Au lieu de se reposer sur ses lauriers, Robert Lepage écrit une nouvelle page dans sa carrière. L'infatigable artisan de la scène s'attaque à un nouveau médium: la danse. Notre correspondante a vu Eonnagata et a rencontré l'homme aux mille talents.

Acclamé par la critique, sollicité par les plus grandes institutions culturelles, Robert Lepage aurait pu rester dans ses cordes: le théâtre, le cinéma, l'opéra. À 51 ans, il a pourtant relevé un immense défi: danser. Et pas avec n'importe qui.

 

Dans Eonnagata, Robert Lepage se mesure à deux étoiles de la danse contemporaine: l'ex-ballerine française Sylvie Guillem et le chorégraphe et danseur britannique Russell Maliphant.

Ce projet à trois têtes était en première mondial au prestigieux Sadler's Wells de Londres lundi dernier. Il sera présenté au Québec en juin, au festival TransAmériques.

Robert Lepage a jeté la trame pour cette fusion entre la danse et le théâtre: la vie du Chevalier d'Éon. Diplomate et espion de Louis XV, il s'habillait en femme pour leurrer ses adversaires. Ce travestissement sema la confusion sur son sexe, si bien que ses contemporains pariaient sur sa véritable nature. L'ambiguïté des genres, quoi de plus lepagien?

«C'est sûr que c'est un thème récurrent dans mon travail, a expliqué le dramaturge dans sa loge, où il a rencontré La Presse hier. Sylvie a une énergie très masculine et une voix basse alors que Russell, même s'il est un paquet de muscles, est féminin dans son âme et son esprit. On trouvait que ça nous ressemblait.»

Dire que les attentes face au spectacle étaient élevées relève de l'euphémisme. Eonnagata était classé par la critique britannique comme un incontournable de 2009.

Pas seulement pour Robert Lepage, habitué de la scène londonienne. Sylvie Guillem, ancienne danseuse du Royal Ballet de Londres, est une vedette en Europe. Russell Maliphant a quant à lui été maintes fois récompensé pour ses chorégraphies.

Le fruit de cette constellation est captivant. Les scènes de combat et les tableaux de danse oscillent entre sensualité et virilité. La mise en scène, ingénieuse et poétique, porte la signature de Lepage. Ici, une épée devient une plume à encre. Là, un éventail devient une arme martiale.

Et Lepage, le danseur? Il manie le sabre, tournoie avec un bâton de combat et glisse sur des tables, principaux accessoires de la pièce. L'apprenti danseur rigole en racontant comment il s'est fait entraîner dans ce rôle très physique.

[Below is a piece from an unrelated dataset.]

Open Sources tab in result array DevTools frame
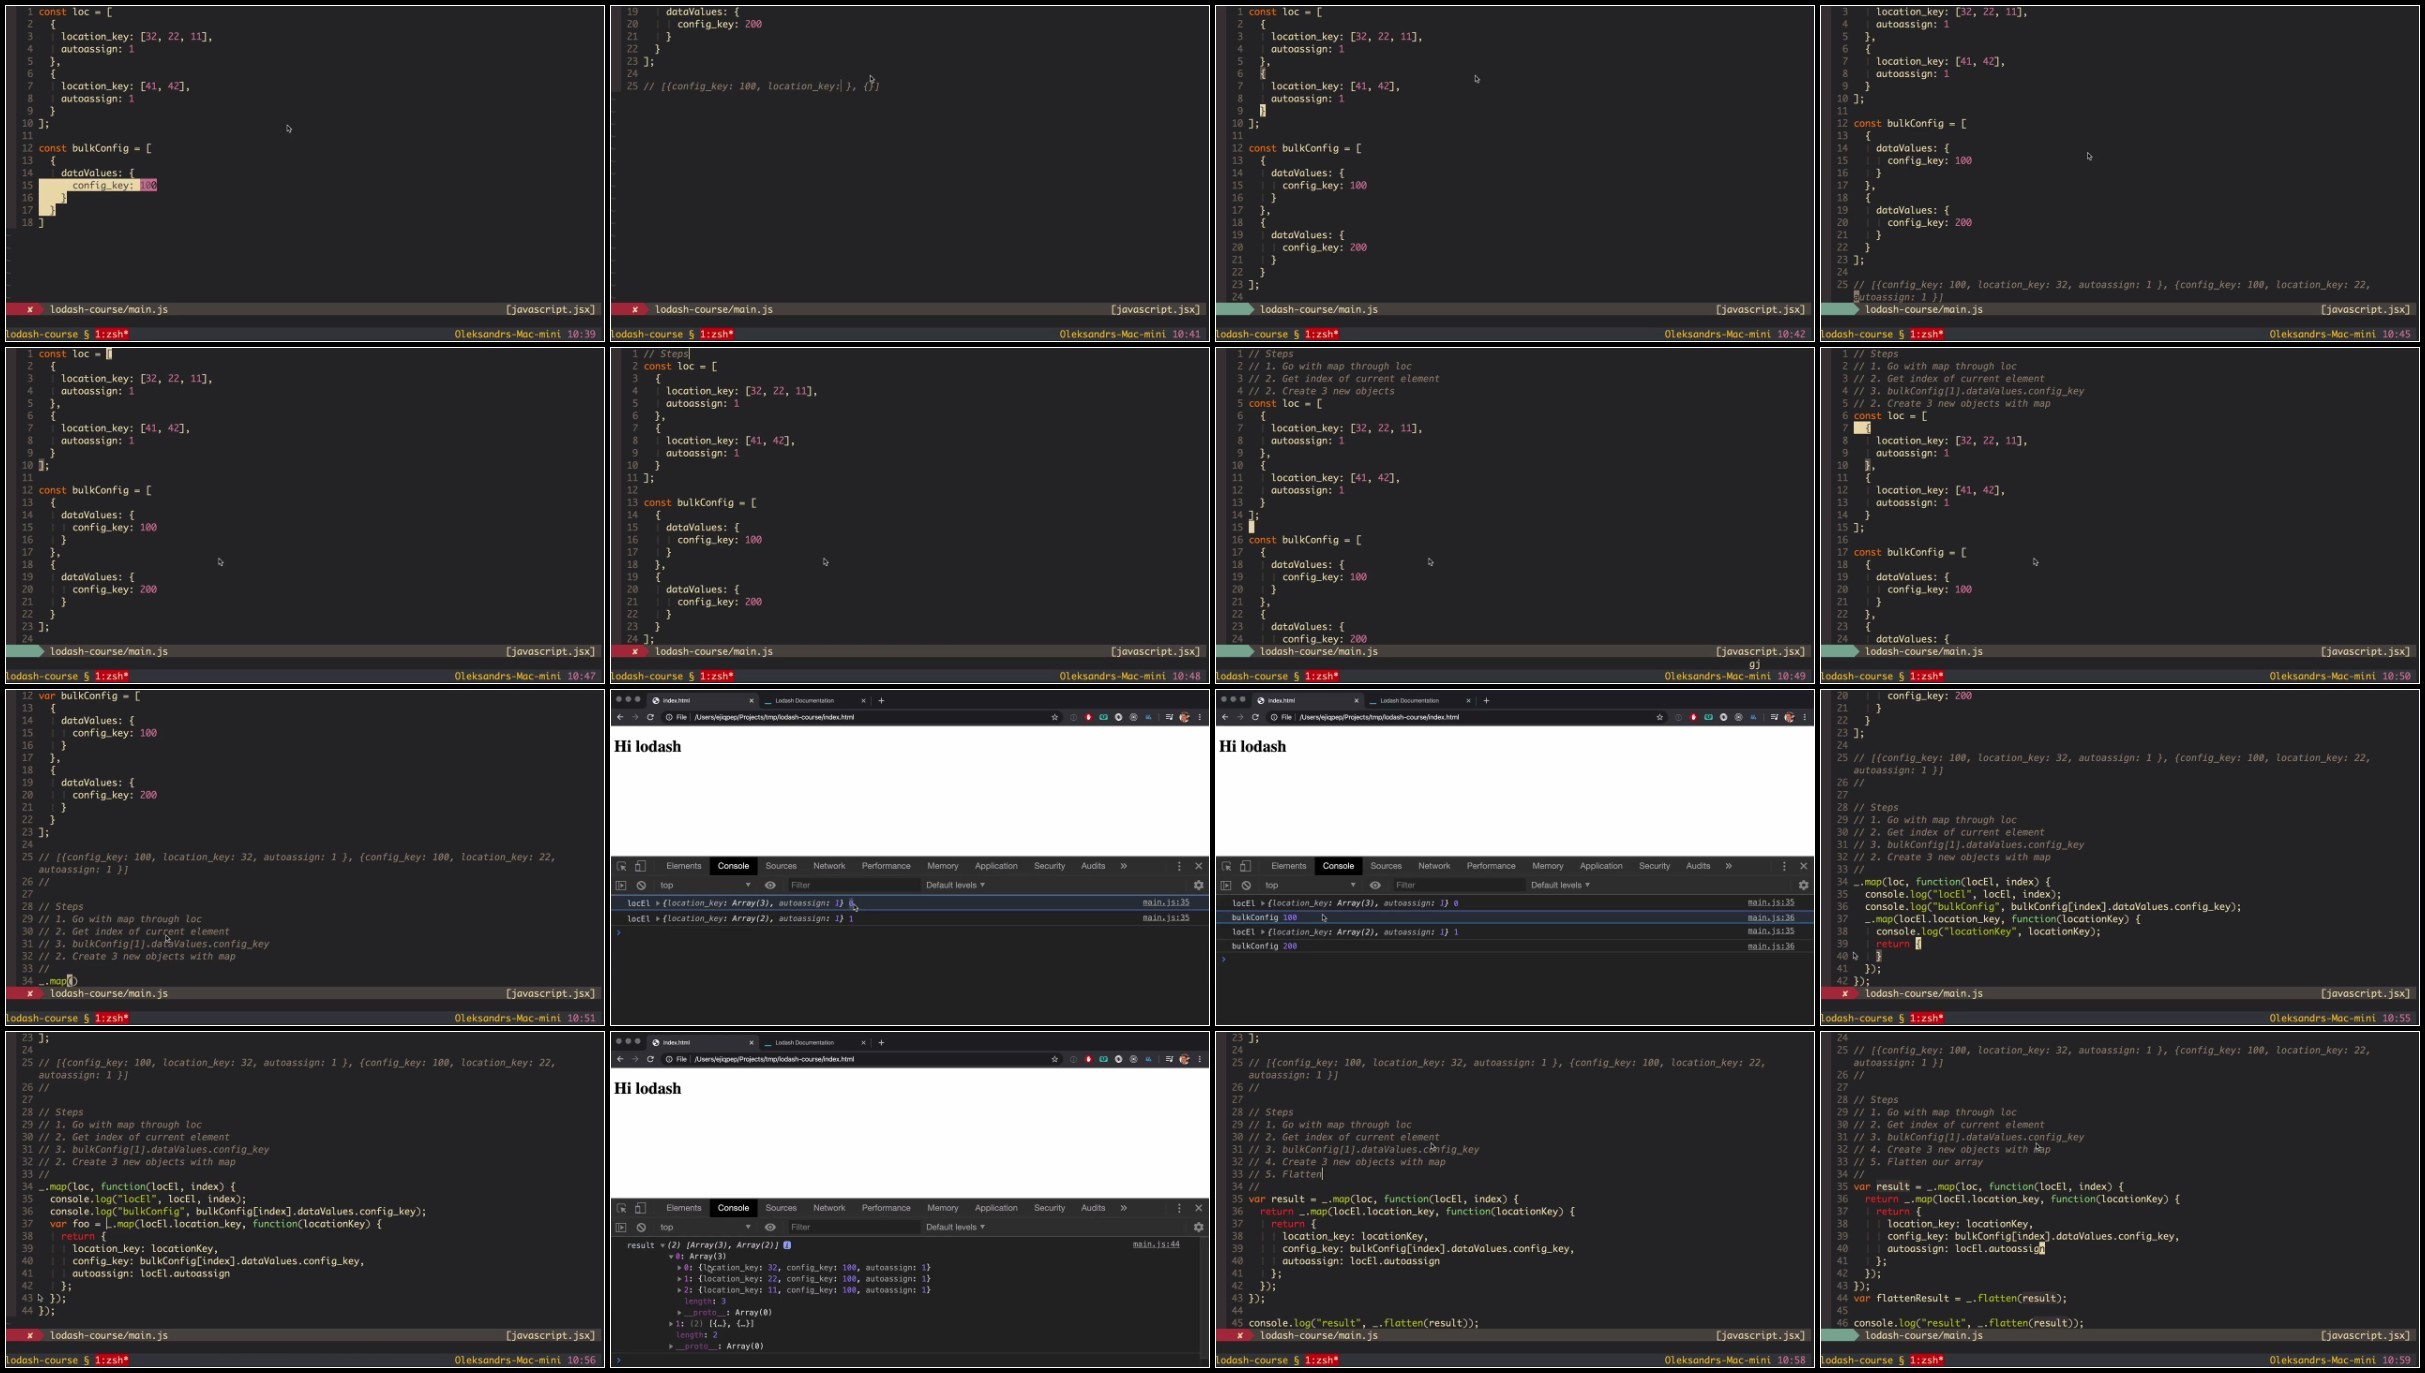The height and width of the screenshot is (1373, 2425). click(x=781, y=1208)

Sylvie Guillem l'a contacté il y a deux ans pour lui proposer une collaboration avec Maliphant. C'est seulement au bout de quatre réunions de travail qu'il a réalisé qu'ils voulaient danser avec lui.

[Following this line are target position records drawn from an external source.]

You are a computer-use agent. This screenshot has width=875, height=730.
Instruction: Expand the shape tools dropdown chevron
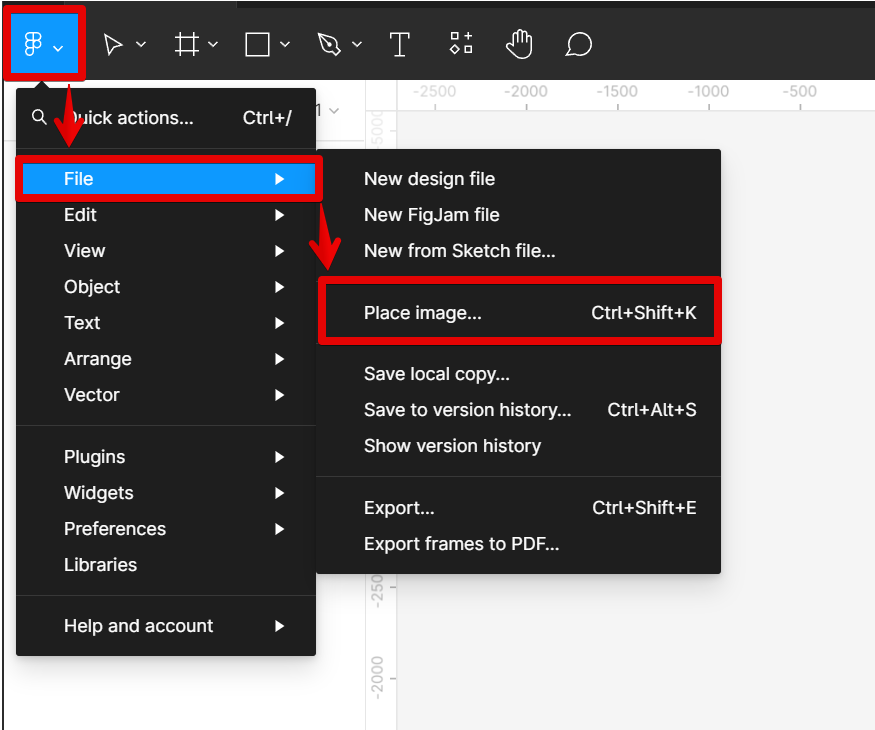285,45
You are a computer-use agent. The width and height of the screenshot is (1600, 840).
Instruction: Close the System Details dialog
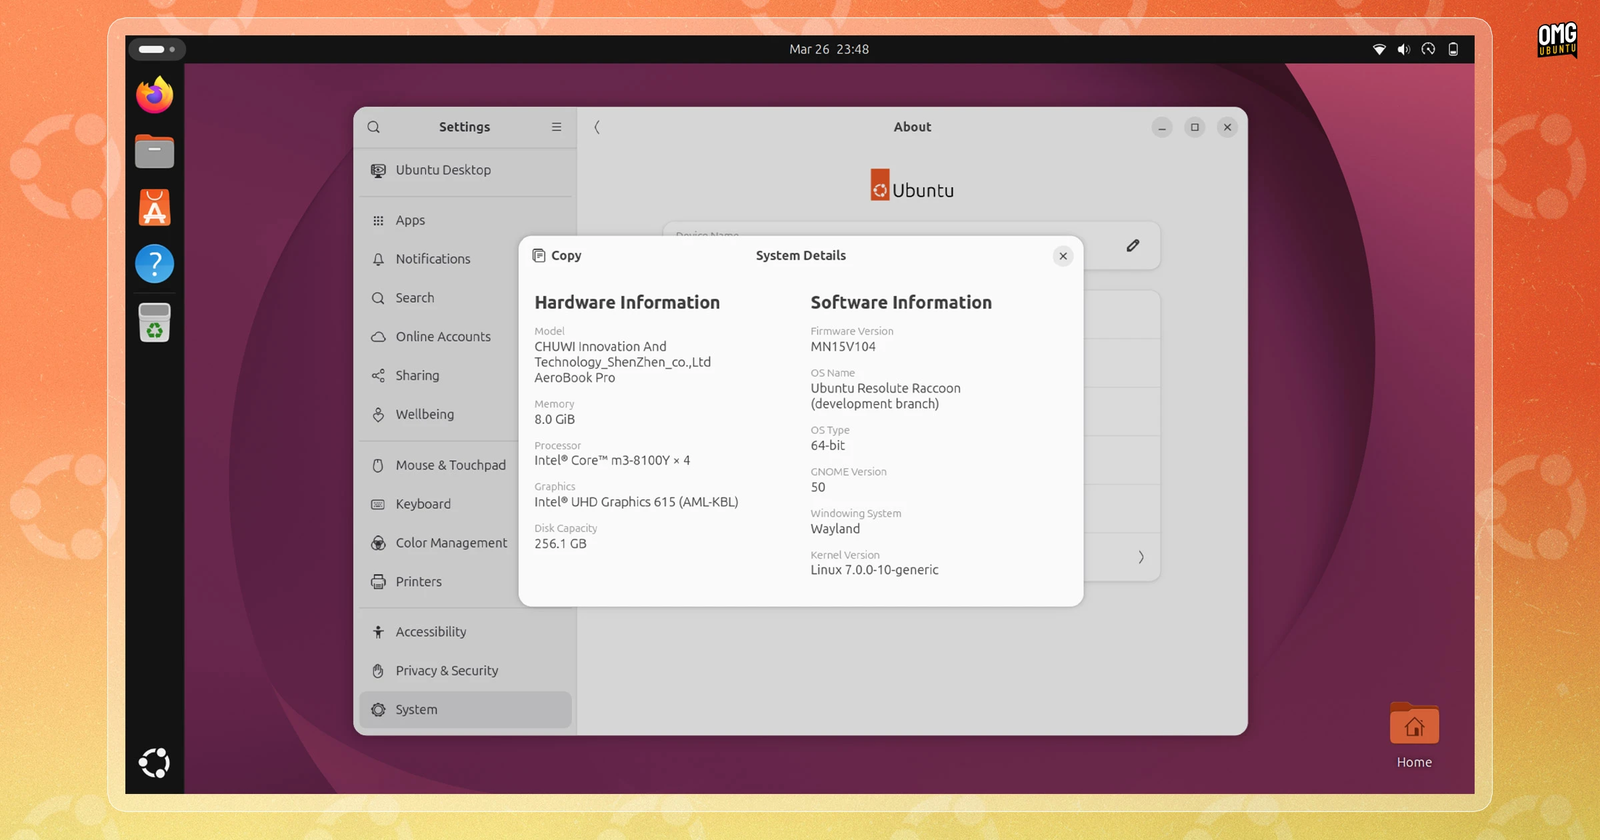[x=1063, y=256]
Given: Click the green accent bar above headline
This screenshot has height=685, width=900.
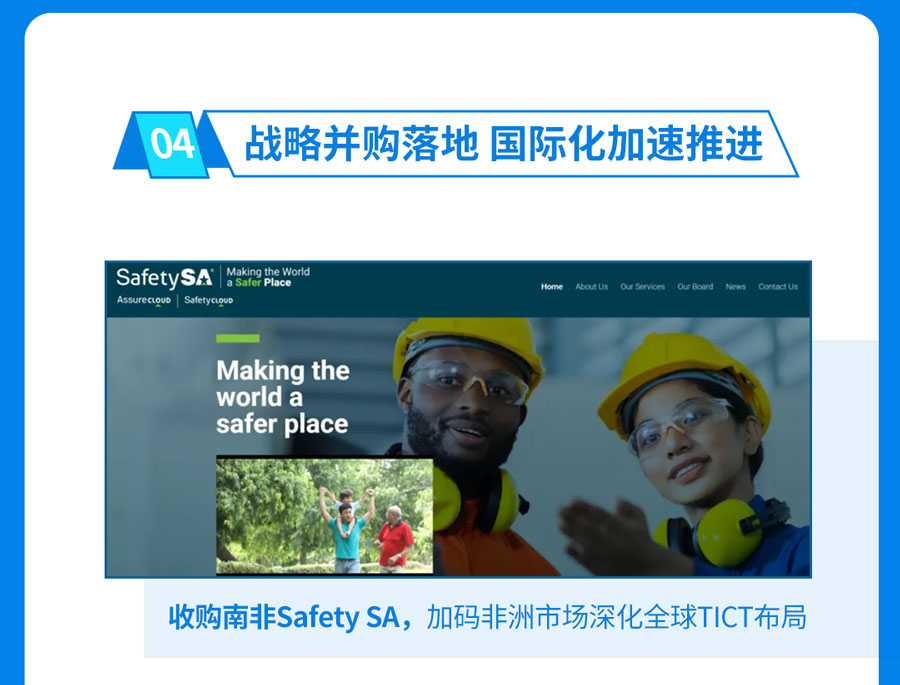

«J'ai dit: Pardon? J'avais 40 livres en trop, j'étais déjà essoufflé par tous mes projets. La vie a fait que je ne pouvais pas reculer, et c'est tant mieux.»

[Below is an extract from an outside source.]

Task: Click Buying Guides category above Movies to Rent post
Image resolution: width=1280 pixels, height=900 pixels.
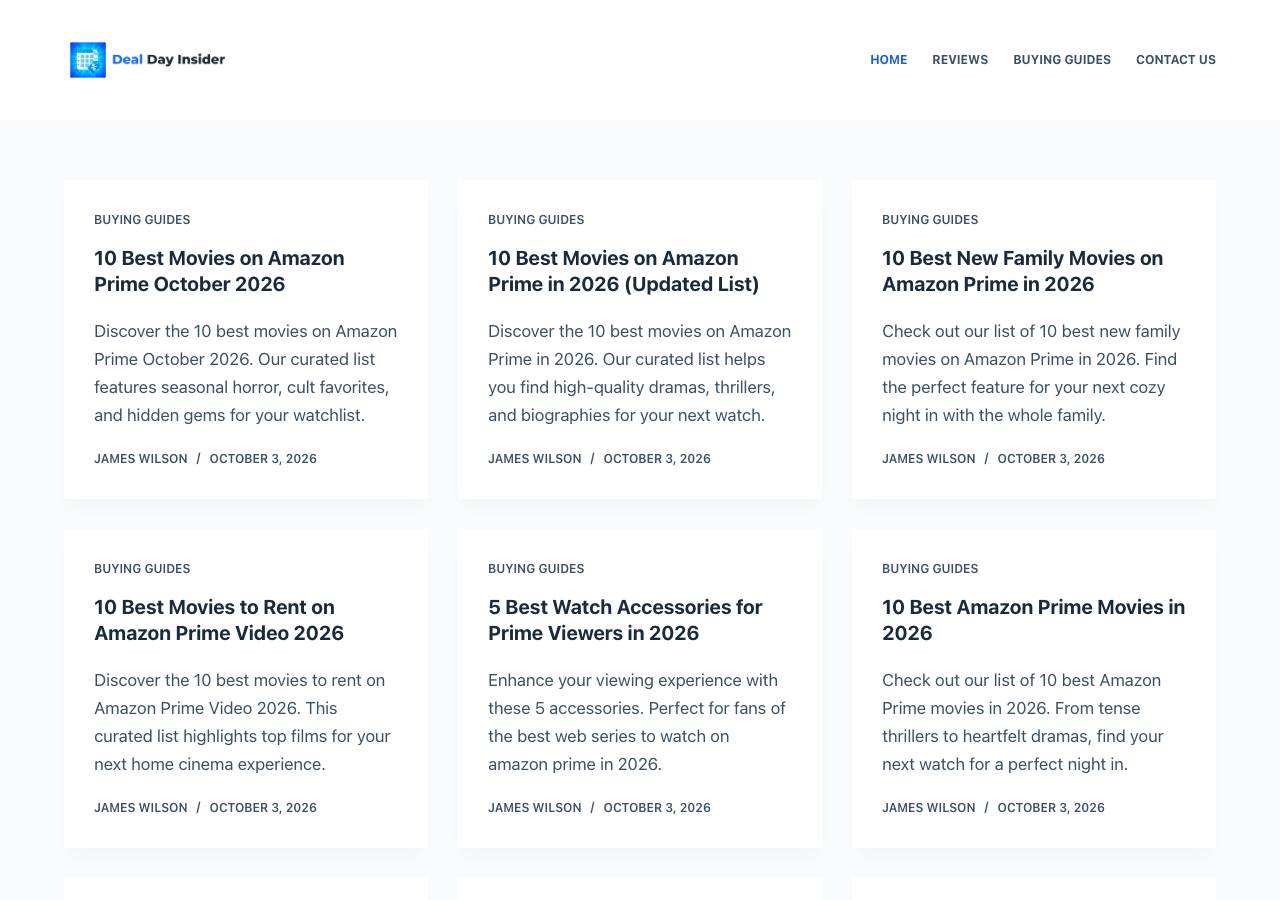Action: 142,569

Robert Lepage révèle qu'Édouard Lock, directeur de La La La Human Steps, lui a déjà demandé en 2002 de danser avec sa troupe. Son horaire à l'époque était trop chargé.

«La danse me stimule énormément. Je me sens un peu perdu et c'est amusant. Ça fait du bien de perdre le contrôle», dit-il.

Diamant brut

Les avis des spectateurs d'Eonnagata étaient mitigés à la première de lundi. Les fans de danse étaient restés sur leur faim, tout comme les inconditionnels de Lepage.

«C'est très brave de Robert Lepage de danser, mais nous aurions aimé voir plus de ses images spectaculaires», dit Becki Ponting, 37 ans, qui avait adoré son Projet Andersen.

Même son de cloche du côté des critiques britanniques. «Magnifique, surtout visuellement, et ennuyant par moments, Eonnagata ne semble pas encore au point», écrivait Debra Craine dans le quotidien Times.

Robert Lepage admet que le spectacle est un work in progress. Sa version de lundi n'était que le diamant brut, le produit de seulement huit semaines de répétitions. Le trio avait déjà rajouté une scène hier.

«C'est une première mouture, explique-t-il. On va continuer à clarifier l'histoire, peaufiner la narration. En même temps, on a réussi une chose très honnête.»